Apparently, these musicians get together as a Big Band every two weeks to play songs and pieces that they really like to perform but have not had a chance to do during regular gigs. In fact, they have probably never played these songs for a regular crowd since there are no producers nowadays who are wiling to fund anything that does not spell out-and-out commercial success. Most of the time, these talented musicians end up playing to pay the rent, so to speak. They must often suffer through commercial gigs playing Top 40 songs and the usual dose of unchallenging, sophomoric pieces as they back up the industry’s share of mediocre talents.

And so it was obvious that the gathering of musicians last Monday night was an act of joy, defiance and glee even, as seen on their faces and the kick-ass playing they dished out. Surely, the size of the venue and the cheap price of drinks would not ever be enough to pay all the talents who were there. They must have all come for the joy of playing great jazz songs. One of the musicians my son Mio talked to after the show put it so well when he said that gigs like these are important and part of their “spiritual practice.”

They play to let their spirits come alive and soar. They play to feel their talent, and reassure themselves that they still have it. And they play to share themselves with their audience. They play to feel the truth of what they really are as musicians and artists, and as people.

As a performer myself, I can resonate with the whole idea of what these talents did on Monday night. In 1996, I was tired of the scene I was in. I was hosting a noontime show, which paid me well but was not sustaining me emotionally or artistically. Also, more and more, as a recording artist, I was finding that the very art of writing songs and making an album as I had known the process to be, was changing dramatically. Record producers were suddenly discussing sales and current radio airplay trend reports with artists to “guide” them about what they should be coming out with. It was also about that time when I was full of songs in my head, which I knew were not compatible with what the market was playing.

This was a time when I was going through an internal journey and the songs I was coming out with were more personal than usual. For example, I had written a song about my special affection for my family where I even included their names in the lyrics. I also wrote a song about what to do with unrequited lust at midlife. And there was the one about my mother who had passed away, and another one for a daughter who had turned 21.

I recorded these songs all by myself in an album entitled “Ako Lang,” which I quietly released. As I expected, it did not go anywhere near a hit album status, but I was quite happy to be true to myself in a project I had always wanted to do. I felt an authenticity about it, knowing that these were songs that reflected my truth at the time I wrote them.

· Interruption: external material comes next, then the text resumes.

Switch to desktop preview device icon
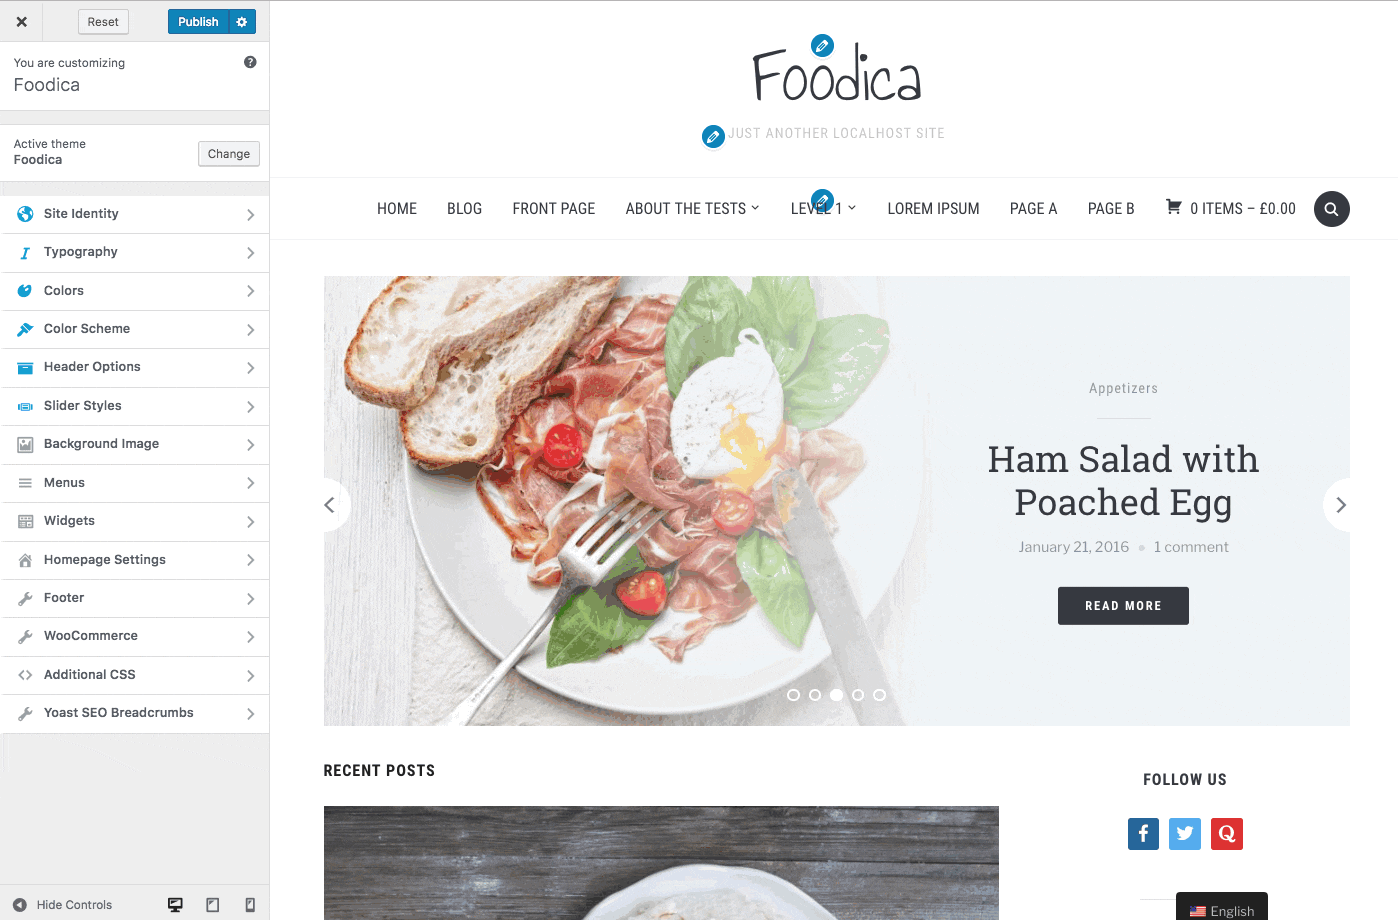pyautogui.click(x=175, y=905)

It can only be good for us to open our repository of joy and refill it once in a while. Some people fear doing this because they are suspicious of the concept of self-love. They somehow believe that there is narcissism and selfishness to it, as if the very act means the abandonment of our duties and obligations to others.

On the contrary, I know that when I am happy, I am able to imbue situations I find myself in with happiness and even share it with everyone.

As the song goes, “Learning to love yourself is the greatest love of all.” It is quite true that we cannot give what we do not have. While there is something heroic and good about giving till it hurts and running on empty, I know, in the end, it is simply not sustainable and that’s why we do it just once in a while.

Ten years ago, my good friend Marissa Romero was bored with her work and so took up painting to feel alive. Since she became a painter, she has not only found a renewed vigor and spirit in living but also an enthusiasm for the work she had earlier found to be joyless.

When we replenish the well-spring of the goodness from which we shower the world with, we feel better and more empowered. And we must not forget that the joy we give to ourselves is a necessary ingredient if we are to fulfill our obligations and duties to others with joy and with constancy.